Case Study: Treating A Patient With Painful And Aggressive Periungual Fibromas
These authors discuss the use of partial amputation to treat a patient with a history of tuberous sclerosis who presents with a chief complaint of painful periungual fibromas on three digits.
Multiple periungual fibromas are a rare form of benign tumors composed of connective tissue. Patients can acquire periungual fibromas but they are most commonly a consequence of tuberous sclerosis complex. These benign tumors often put excessive pressure on the nail matrix, causing pain, discomfort and nail deformity.
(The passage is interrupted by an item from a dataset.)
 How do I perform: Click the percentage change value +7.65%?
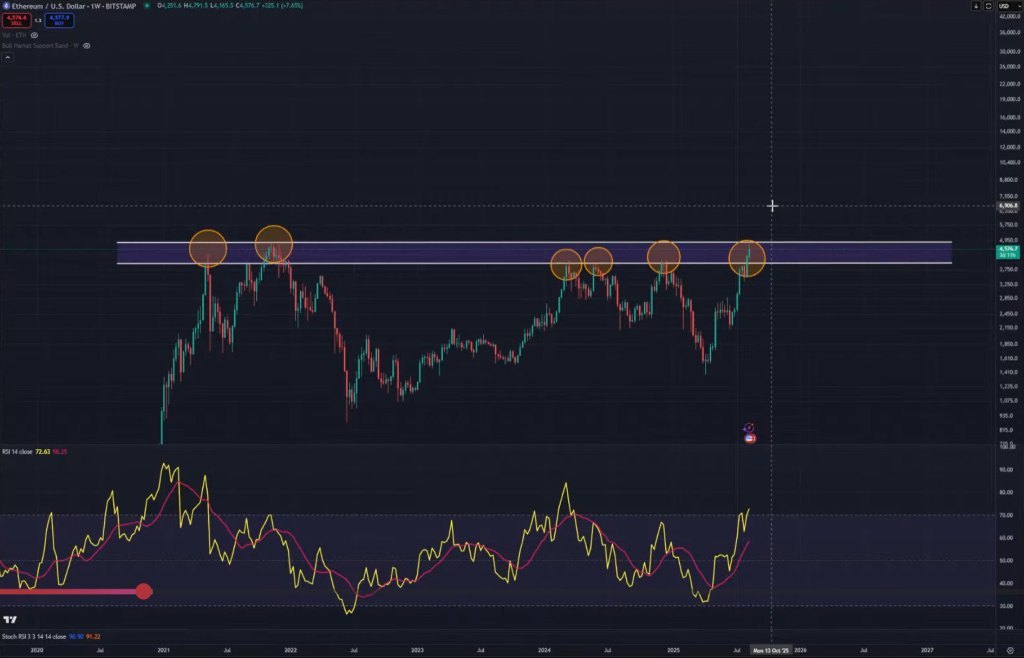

Tuberous sclerosis complex is a rare autosomal dominant disease (mutation in TSC1 or TSC2 gene), which affects one in 6,000 births. It is estimated that 1 million people worldwide are known to have tuberous sclerosis and 50,000 of those people are in the United States.1 The disease effects many organs of the body, including the brain, kidneys, skin, lungs, heart and to a lesser extent other organs in the body by abnormal cellular differentiation and proliferation, as well as abnormal neuronal migration. This process ultimately causes the growth of many benign tumors in the body.2
Periungual fibromas or Koenen’s tumors often occur in the foot and hands in patients with tuberous sclerosis. Periungual fibromas are considered a type of fibrokeratoma, which are composed of fibrous connective tissue originating from above the nail matrix. These tumors can be acquired or congenital with the latter being associated with tuberous sclerosis.3 They are small, flesh colored, firm, protruding nodules that grow around the lateral and posterior nail folds from under the nail plate.4,5
Although these tumors are rare, the highest percentage of occurrence is in the lower extremity. They can often cause bleeding and increased pressure on the nail matrix, causing pain, discomfort and nail deformity. While they are not life threatening, these tumors often need to be surgically removed to ensure the comfort of the patient.
Preferred treatment includes the surgical removal of the entire soft tumors, leaving the underlying bone intact. Aggressive growth may also lead to partial amputation of the digits although this has not been reported previously in the literature. In the case presented below, the removal of the tumors required excessive soft tissue removal and partial amputation of the digit due to the aggressive nature of the tumors.
What The Exam Revealed
A 59-year-old African-American female with a known history of tuberous sclerosis presents to the clinic with a chief complaint of painful periungual fibromas on her left third, fourth and fifth digits. They have been present for several years. However, with the fibromas’ constant growth, the patient had difficulty finding comfortable shoe gear to be able to ambulate comfortably. She previously had similar periungual fibromas on her right third, fourth and fifth digits. These fibromas were surgically removed 40 years earlier.
In regard to the physical examination, the patient had multiple, pink, firm, wart-like lesions with serosanguineous drainage on the distal aspect of the left third, fourth and fifth toes consistent with periungual fibromas. These lesions were painful on palpation. The vascular examination revealed palpable dorsalis pedis and posterior tibial pulses. Motor strength and neurologic sensation was within normal limits.